- PETUNJUK DAN KETENTUAN
Tolong perbarui seluruh daftar di bawah dengan mengganti "screenshot" menjadi "image" di setiap tempat kata itu muncul, tanpa mengubah apa pun selain itu. Jangan sertakan gambar dalam jawaban.

- DATA TUGAS
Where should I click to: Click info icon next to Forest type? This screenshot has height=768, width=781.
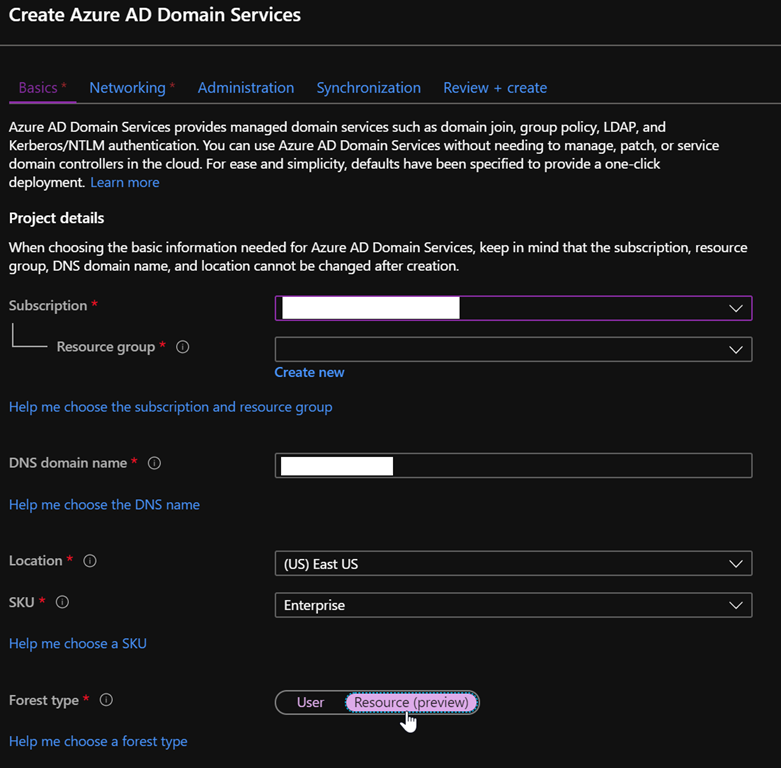(106, 700)
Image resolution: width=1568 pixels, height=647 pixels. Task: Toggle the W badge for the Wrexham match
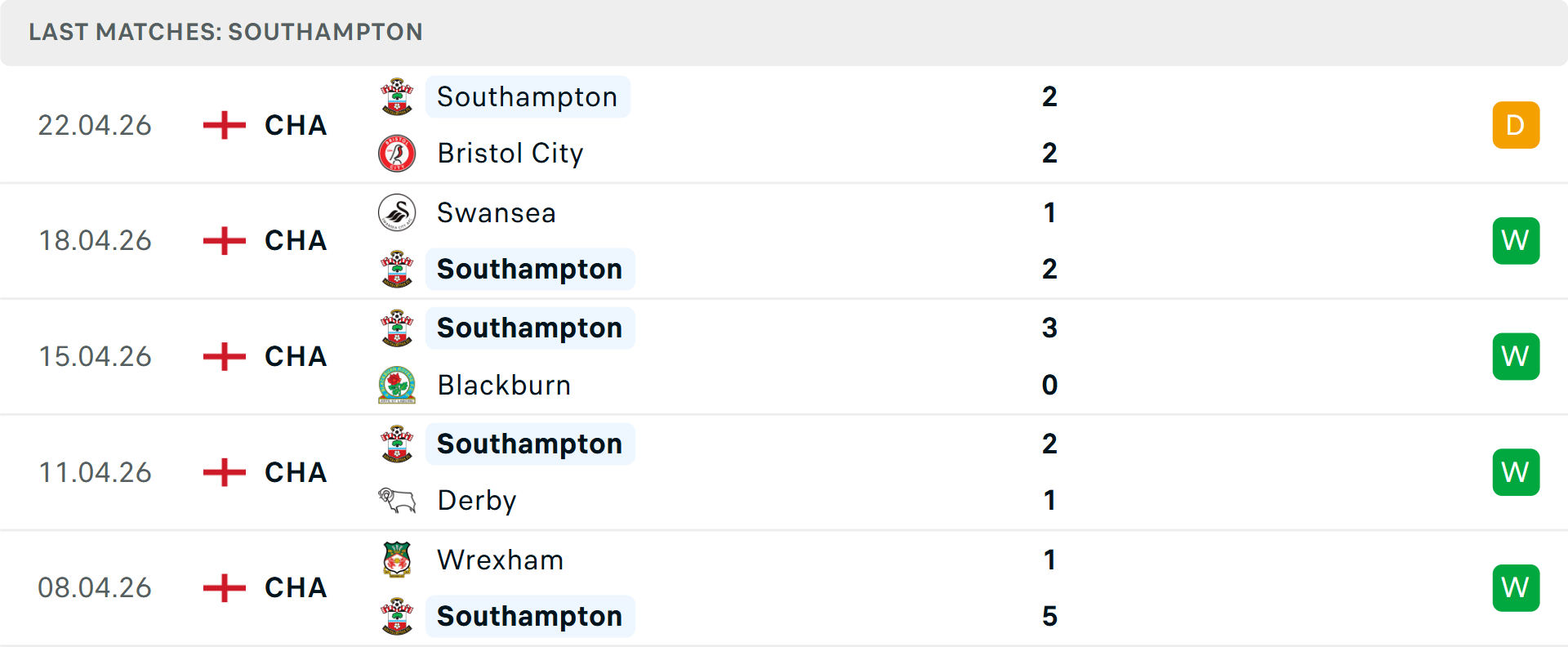click(x=1516, y=587)
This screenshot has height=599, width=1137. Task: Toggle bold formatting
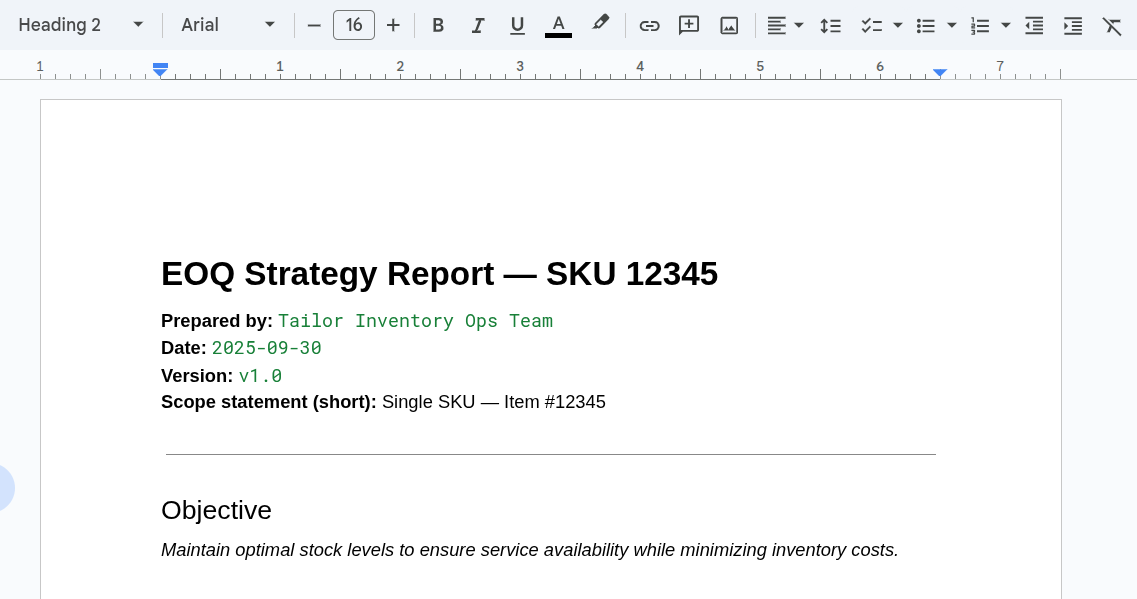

- JAWABAN
Where should I click to: Click info icon next to Forest type? This image has height=768, width=781.
(106, 700)
Image resolution: width=1568 pixels, height=647 pixels. Task: Toggle the W badge for the Wrexham match
click(x=1516, y=587)
This image has height=599, width=1137. Task: Toggle bold formatting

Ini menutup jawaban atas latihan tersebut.